Stored records >>
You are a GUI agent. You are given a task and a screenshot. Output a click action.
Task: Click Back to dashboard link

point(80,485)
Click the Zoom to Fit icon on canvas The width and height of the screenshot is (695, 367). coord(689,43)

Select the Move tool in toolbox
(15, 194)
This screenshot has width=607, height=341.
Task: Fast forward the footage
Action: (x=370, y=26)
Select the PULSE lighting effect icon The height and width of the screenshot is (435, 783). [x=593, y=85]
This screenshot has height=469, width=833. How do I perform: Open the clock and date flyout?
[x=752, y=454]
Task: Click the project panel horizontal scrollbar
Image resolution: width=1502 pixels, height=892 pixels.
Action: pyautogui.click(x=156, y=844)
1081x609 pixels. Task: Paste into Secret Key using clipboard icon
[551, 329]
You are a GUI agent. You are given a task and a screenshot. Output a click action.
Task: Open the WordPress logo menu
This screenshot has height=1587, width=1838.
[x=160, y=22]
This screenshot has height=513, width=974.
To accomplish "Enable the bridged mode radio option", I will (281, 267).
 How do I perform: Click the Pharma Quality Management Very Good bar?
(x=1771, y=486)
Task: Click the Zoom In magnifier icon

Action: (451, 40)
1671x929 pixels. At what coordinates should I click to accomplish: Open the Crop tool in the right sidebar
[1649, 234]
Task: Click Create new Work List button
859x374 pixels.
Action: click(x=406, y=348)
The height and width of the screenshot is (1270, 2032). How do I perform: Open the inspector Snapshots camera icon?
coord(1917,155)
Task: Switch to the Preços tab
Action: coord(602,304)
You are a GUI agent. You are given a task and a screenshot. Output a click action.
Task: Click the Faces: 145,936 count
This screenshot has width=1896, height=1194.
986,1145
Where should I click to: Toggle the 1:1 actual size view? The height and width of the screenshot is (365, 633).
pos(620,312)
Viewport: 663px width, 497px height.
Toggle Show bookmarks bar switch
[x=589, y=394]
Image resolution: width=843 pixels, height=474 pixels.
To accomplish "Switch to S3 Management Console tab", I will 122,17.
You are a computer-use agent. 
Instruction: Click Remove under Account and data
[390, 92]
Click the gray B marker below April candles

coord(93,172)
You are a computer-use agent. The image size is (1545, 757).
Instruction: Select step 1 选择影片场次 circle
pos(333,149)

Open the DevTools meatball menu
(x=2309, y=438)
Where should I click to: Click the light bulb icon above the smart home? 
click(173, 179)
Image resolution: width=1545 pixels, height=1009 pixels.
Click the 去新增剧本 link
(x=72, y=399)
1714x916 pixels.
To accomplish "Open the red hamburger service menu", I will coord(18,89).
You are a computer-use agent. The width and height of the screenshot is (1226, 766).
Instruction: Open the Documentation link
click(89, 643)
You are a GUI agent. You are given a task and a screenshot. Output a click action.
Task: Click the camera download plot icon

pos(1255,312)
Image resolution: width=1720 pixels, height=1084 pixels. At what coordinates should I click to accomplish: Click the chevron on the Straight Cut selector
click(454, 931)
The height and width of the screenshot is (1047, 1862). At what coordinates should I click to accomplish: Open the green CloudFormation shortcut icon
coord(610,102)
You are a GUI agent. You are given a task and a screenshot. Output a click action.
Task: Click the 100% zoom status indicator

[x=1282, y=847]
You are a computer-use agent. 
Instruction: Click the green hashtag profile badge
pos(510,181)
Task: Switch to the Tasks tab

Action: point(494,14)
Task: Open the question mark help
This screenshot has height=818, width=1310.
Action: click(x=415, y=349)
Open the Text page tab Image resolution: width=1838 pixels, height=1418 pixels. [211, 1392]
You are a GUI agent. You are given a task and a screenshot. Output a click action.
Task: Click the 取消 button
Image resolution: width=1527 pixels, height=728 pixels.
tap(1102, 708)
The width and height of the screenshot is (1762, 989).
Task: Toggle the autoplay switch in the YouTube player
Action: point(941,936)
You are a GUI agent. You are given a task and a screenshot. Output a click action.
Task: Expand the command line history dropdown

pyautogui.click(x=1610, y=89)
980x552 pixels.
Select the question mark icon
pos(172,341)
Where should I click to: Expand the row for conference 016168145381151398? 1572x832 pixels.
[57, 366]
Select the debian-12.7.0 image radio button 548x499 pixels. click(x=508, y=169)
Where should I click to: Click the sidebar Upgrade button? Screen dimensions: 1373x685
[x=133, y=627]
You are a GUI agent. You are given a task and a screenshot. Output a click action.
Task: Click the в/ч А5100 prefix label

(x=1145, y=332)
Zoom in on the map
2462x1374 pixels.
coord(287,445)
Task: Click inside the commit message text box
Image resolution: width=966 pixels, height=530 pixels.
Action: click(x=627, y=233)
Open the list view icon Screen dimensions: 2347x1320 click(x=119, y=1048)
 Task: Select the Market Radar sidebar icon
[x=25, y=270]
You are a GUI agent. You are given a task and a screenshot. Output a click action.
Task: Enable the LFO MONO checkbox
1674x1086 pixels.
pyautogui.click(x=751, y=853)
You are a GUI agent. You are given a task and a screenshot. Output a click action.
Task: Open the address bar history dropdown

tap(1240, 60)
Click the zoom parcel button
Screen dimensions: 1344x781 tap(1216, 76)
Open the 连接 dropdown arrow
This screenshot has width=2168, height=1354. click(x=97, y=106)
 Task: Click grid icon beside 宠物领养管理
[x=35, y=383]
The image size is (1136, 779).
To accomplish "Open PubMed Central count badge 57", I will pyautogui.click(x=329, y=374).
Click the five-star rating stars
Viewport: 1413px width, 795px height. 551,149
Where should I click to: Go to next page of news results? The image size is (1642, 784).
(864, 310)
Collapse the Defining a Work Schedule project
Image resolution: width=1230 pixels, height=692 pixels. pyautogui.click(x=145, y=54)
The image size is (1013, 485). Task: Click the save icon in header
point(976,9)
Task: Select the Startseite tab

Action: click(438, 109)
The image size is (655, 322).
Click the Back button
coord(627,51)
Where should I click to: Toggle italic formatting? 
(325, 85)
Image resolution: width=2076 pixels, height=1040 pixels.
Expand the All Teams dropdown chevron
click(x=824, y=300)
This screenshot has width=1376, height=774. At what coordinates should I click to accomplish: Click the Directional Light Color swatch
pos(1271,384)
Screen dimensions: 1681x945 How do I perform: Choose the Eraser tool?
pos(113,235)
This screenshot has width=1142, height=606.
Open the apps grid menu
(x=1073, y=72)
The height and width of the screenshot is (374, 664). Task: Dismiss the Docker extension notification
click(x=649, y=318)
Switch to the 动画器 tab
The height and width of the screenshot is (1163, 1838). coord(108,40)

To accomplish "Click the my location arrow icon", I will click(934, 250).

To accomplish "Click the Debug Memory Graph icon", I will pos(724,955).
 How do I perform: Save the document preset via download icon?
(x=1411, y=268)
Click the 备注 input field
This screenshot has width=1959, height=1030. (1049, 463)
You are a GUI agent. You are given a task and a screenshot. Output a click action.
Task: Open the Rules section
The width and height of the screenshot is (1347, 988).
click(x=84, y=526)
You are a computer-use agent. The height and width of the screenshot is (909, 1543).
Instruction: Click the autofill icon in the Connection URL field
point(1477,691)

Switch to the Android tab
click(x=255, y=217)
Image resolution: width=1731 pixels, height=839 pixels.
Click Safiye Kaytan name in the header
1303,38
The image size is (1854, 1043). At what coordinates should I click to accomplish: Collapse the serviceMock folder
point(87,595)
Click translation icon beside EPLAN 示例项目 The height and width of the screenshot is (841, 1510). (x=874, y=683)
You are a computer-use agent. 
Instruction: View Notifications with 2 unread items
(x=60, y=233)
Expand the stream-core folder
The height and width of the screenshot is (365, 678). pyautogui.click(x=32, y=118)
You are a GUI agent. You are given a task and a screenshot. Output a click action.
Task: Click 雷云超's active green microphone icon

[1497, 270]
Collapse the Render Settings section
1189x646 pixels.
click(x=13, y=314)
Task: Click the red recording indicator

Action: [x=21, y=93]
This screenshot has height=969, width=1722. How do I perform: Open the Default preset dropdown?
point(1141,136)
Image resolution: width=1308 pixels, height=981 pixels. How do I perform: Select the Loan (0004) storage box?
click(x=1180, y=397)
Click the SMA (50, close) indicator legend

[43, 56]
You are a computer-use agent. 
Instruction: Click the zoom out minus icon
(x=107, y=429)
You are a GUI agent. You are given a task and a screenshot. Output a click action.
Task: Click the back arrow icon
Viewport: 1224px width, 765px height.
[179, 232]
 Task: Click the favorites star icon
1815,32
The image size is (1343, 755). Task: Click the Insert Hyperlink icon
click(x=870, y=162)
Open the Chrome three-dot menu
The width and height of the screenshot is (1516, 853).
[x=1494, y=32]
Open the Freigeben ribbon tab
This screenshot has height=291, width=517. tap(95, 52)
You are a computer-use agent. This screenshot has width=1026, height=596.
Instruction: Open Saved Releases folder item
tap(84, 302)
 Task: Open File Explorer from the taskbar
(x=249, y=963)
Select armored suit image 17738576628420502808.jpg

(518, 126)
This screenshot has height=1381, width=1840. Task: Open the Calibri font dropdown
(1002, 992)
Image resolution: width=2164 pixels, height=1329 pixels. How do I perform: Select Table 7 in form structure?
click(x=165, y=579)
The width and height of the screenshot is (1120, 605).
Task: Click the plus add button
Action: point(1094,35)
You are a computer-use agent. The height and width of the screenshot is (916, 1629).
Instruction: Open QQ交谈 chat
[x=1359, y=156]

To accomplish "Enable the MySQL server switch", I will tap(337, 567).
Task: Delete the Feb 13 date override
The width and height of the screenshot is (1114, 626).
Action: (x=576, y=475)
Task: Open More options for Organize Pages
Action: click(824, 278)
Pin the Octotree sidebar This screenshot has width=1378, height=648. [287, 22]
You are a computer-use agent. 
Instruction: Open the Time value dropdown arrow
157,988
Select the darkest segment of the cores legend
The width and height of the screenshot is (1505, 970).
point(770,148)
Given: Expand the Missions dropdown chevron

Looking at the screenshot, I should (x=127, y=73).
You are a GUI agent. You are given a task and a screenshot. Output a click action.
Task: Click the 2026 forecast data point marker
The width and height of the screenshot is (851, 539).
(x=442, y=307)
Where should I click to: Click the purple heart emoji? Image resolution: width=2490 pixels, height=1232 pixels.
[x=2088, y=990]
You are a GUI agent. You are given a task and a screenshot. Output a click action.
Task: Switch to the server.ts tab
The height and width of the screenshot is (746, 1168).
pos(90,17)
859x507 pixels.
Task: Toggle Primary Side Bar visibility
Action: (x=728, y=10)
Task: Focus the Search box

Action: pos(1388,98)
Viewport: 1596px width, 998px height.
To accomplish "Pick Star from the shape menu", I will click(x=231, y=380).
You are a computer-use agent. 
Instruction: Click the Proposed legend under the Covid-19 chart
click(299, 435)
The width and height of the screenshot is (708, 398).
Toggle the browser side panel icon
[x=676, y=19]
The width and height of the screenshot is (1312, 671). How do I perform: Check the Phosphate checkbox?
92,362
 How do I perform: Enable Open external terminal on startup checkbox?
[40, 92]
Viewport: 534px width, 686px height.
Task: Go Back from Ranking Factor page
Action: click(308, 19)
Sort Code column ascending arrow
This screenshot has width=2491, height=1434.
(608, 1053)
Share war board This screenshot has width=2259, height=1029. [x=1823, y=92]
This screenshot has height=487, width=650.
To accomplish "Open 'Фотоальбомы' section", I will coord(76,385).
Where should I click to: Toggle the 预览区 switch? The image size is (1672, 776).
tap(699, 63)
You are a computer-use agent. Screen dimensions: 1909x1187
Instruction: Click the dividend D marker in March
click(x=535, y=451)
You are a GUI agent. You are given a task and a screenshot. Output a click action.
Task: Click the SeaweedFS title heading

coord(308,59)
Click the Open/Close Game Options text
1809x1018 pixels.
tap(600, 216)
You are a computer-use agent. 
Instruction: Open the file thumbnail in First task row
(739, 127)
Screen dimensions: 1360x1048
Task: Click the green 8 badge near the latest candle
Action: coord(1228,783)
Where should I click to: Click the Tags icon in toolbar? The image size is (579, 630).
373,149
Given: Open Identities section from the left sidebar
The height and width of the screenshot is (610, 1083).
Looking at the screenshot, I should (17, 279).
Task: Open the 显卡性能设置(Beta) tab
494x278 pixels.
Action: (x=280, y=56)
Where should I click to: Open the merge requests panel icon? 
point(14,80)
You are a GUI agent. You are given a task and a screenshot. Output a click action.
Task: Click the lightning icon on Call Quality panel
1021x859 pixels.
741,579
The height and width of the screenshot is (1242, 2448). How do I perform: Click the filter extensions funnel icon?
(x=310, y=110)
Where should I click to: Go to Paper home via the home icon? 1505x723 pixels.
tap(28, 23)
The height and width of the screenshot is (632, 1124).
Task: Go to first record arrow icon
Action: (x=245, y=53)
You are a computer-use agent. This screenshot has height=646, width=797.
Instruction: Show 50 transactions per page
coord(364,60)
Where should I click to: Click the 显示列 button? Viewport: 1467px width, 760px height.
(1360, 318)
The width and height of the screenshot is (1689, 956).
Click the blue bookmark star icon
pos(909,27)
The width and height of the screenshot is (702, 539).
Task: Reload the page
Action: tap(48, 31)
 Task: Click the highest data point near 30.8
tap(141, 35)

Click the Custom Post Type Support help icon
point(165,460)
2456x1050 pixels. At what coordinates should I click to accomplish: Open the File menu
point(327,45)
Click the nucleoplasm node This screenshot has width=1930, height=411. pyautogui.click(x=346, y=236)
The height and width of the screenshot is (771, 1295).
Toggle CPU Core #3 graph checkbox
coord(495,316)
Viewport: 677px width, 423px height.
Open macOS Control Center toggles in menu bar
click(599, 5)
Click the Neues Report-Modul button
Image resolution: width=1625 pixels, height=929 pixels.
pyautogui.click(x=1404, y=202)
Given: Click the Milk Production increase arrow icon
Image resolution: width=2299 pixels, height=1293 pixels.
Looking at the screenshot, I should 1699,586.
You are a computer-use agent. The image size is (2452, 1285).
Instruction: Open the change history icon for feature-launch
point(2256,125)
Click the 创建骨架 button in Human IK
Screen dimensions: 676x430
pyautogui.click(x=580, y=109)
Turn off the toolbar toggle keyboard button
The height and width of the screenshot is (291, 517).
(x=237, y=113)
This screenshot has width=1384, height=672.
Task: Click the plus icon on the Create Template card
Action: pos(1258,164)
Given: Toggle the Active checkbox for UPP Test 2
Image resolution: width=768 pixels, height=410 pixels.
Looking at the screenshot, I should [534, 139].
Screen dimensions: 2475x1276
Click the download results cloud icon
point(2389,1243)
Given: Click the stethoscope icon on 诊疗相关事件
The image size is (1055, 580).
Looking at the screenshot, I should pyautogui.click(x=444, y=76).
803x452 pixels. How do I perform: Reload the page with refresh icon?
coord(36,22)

TASK OBJECTIVE >> Scan the entries above for lines with "radio" in them, then report how many there are as a plain number.

ANSWER TO THIS EXERCISE >> 2